We all know that a pet can make a wonderful addition to any family, but did you know that pets are also good for your child’s development? The benefits of growing up with pets extends well beyond having a cute pet to snuggle up with!
Interestingly, growing up with pets can have a positive impact on our emotional and physical wellbeing in a number of ways! Pets teach us how to have empathy for creatures outside of ourselves, to be responsible as we care for their needs, and can even increase our self-esteem and self-confidence. A 2017 study found that having pets as a child is linked to higher self-esteem, cognitive development and social skills. Read on to find out more about how pets can benefit children’s development.

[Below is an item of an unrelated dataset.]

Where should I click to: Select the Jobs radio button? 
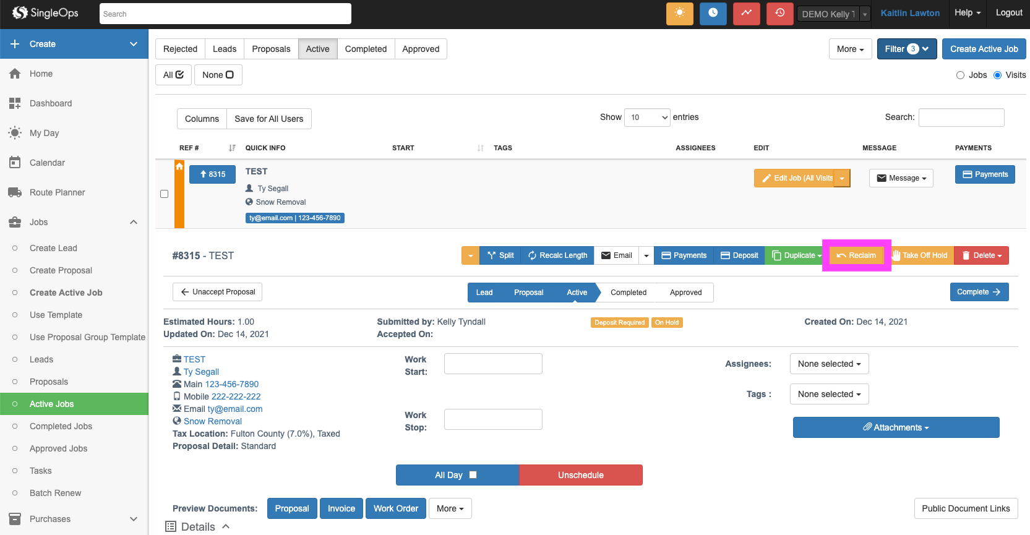[960, 75]
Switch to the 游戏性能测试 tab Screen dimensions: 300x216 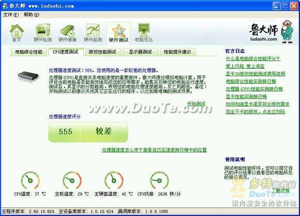tap(102, 52)
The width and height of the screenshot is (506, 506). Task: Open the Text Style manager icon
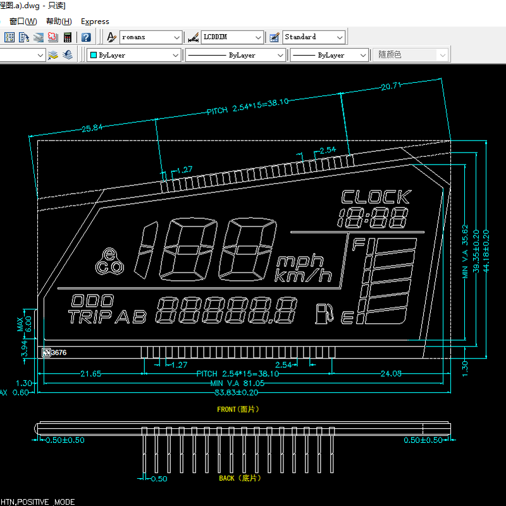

1. Building relationships with pets helps us build relationships with others
From our earliest days, the relationships we form with others (both humans and pets!) significantly impacts how we build and maintain relationships throughout the rest of our lives. Having a family pet can help us develop trusting relationships with others, as we build strong bonds with our furry friends.
2. Pets are perfect secret-keepers!
There are some things we just don’t want to say aloud. Pets are the perfect non-judgmental recipients of our secrets and private thoughts. In the same way that children might talk to their stuffed animals, pets make the perfect substitute for story-telling and secret-keeping. Pets offer children an outlet for their emotions, and the opportunity to express themselves without fear of judgement or reaction.
3. Pets teach children responsibility
Whether we’re filling their water bowl, giving them a bath or taking them on their daily walks, caring for pets can instil an important sense of responsibility in children. We all need to feel purposeful and needed, and pets offer the perfect opportunity for children to start helping out early on.
4. Pets connect us to nature
Living in cities and connecting solely with other people can leave us disconnected from the natural world around us. Caring for another living creature who is different from ourselves can instil a sense of respect for other living things, and nature at large.
5. Pets can reduce stress
Cuddling with our pets can help reduce stress, loneliness and anxiety. When we stop to pet a cat or snuggle on the couch with our dog, we take a moment to share with our animals without worrying about external stressors.
6. Pets teach kids empathy
When we’re given the responsibility of caring for another living being, it forces us to look outside ourselves and think about the needs of others. It also teaches kids to read non-verbal cues in others. For example, kids need to ask themselves, “is the pet hungry?” or “is he/she cold or hot?” and then react accordingly. Having to think about the needs of others helps kids’ develop their natural empathy, a skill that bullies can sometimes lack.
7. Pets keep us active
Having pets is also beneficial for kids’ physical health. Having a dog means that kids are likely to spend hours in the backyard running around and playing fetch with their furry companion. Dogs need to be taken on daily walks to keep happy, fit and healthy. Older kids can be tasked with taking Fido for his daily walk - meaning that both Fido and your child get some fresh air and a chance to stretch their legs.
8. Pets are good for our physical health
Growing up with pets also means we’re less likely to develop common allergies and asthma. Being around all that dog hair day-in and day-out has finally paid off! On top of this, having a dog can reduce blood pressure and pet owners are even said to require fewer trips to the doctor’s office.
9. Pets provide educational experiences
When we have a treasured childhood pet, we experience the cycle of life with them. We watch them grow from a puppy to a full-sized dog, take them to the vets when they’re sick, and unfortunately mourn when they pass away. These are super important lessons in life that pets can help children learn from a young age.
10. Pets teach us verbal and social skills
You might’ve noticed that toddlers tend to have great conversations with their furry friends, even before they’re really able to construct proper sentences. In this way, pets not only provide emotional and physical benefits, but also help children learn valuable social and verbal skills as they confidently babble away with their pets.
Pets are often also good listeners for children learning to read. Kids mightn’t feel comfortable reading aloud to others, but can be found reading diligently to their pets, and even showing their pet the pictures to make sure they’re following along.